— START Supplied material —

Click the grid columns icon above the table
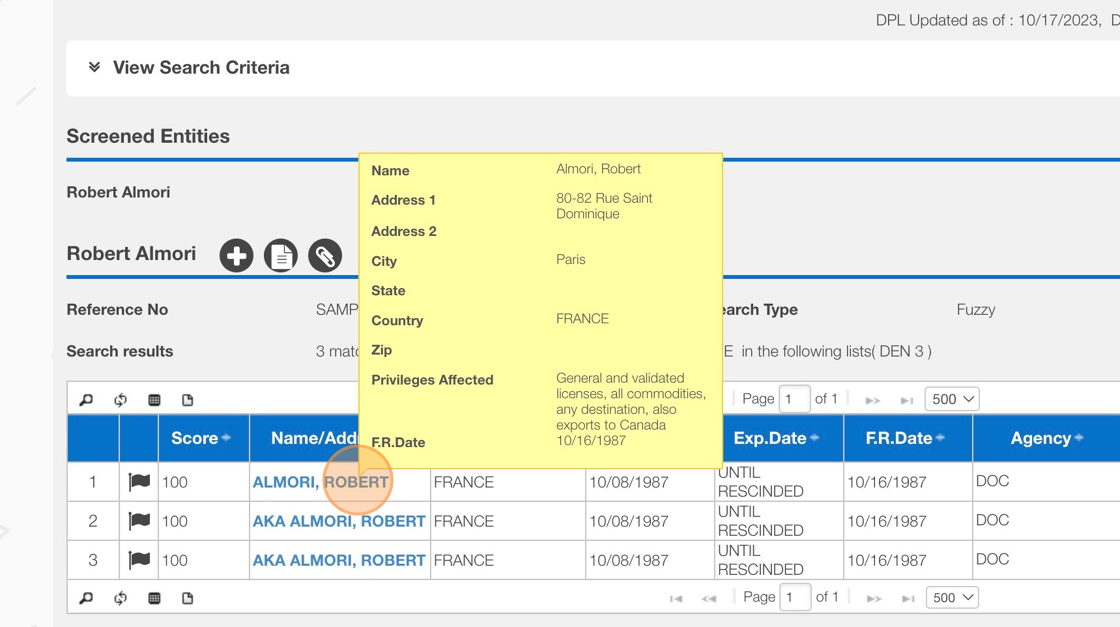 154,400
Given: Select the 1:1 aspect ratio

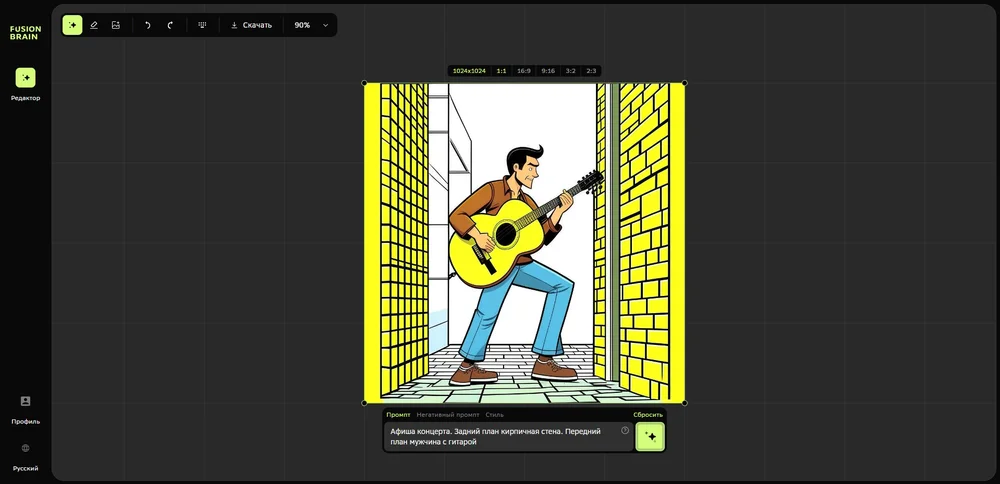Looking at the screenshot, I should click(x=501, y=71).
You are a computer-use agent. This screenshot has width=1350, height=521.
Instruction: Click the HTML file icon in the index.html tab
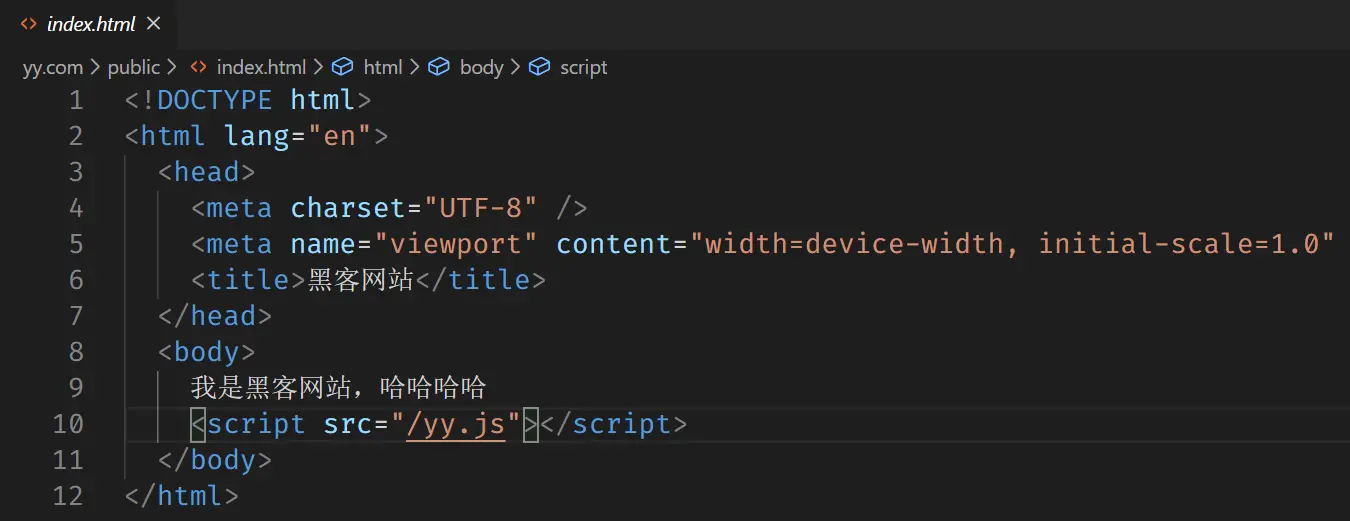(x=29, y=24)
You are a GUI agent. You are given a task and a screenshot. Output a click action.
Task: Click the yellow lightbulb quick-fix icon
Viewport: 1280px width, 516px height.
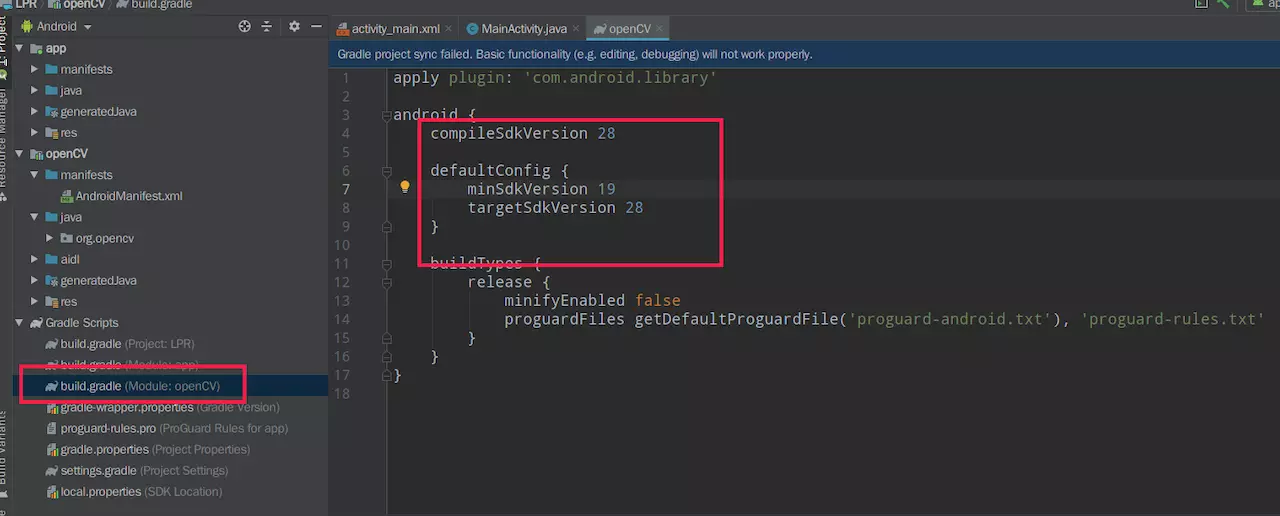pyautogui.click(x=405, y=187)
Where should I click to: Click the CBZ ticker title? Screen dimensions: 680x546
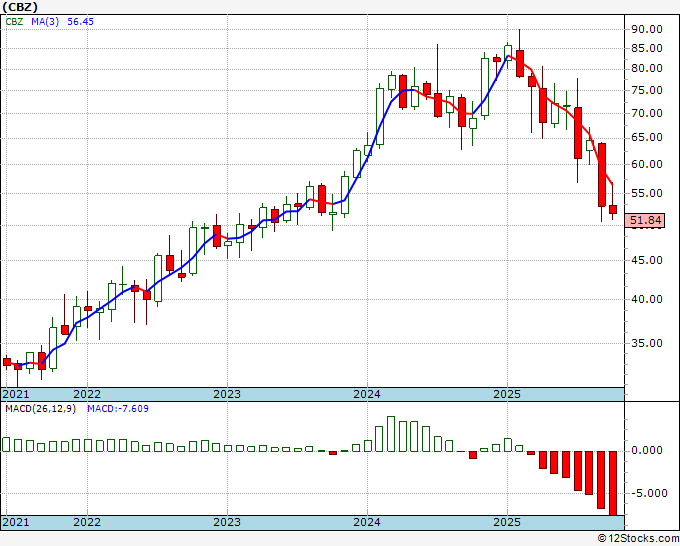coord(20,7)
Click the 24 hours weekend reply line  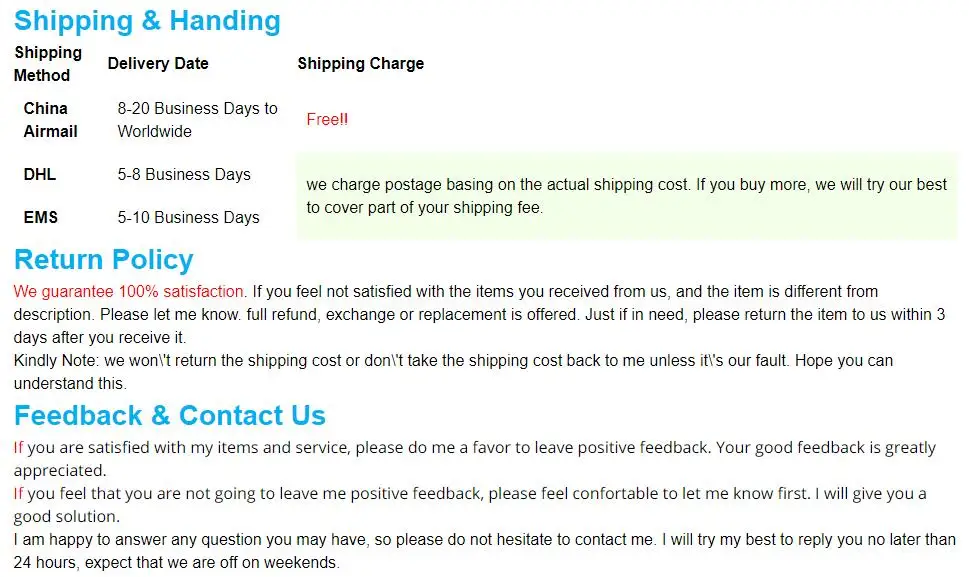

— END Supplied material —

| Requirement |
Rewrite all the items above, replacing "icon" with "button" and leaving everything else unchanged. Omit the pictures from your answer.

| Task result |
Click the grid columns button above the table
 154,400
Given: Select the 1:1 aspect ratio

Looking at the screenshot, I should click(x=501, y=71).
You are a computer-use agent. This screenshot has width=1350, height=521.
Instruction: Click the HTML file button in the index.html tab
(x=29, y=24)
You are a GUI agent. You are given a task and a screenshot. Output a click action.
Task: Click the yellow lightbulb quick-fix button
Viewport: 1280px width, 516px height.
pyautogui.click(x=405, y=187)
Where should I click to: Click the CBZ ticker title? Screen dimensions: 680x546
coord(20,7)
Click the 24 hours weekend reply line  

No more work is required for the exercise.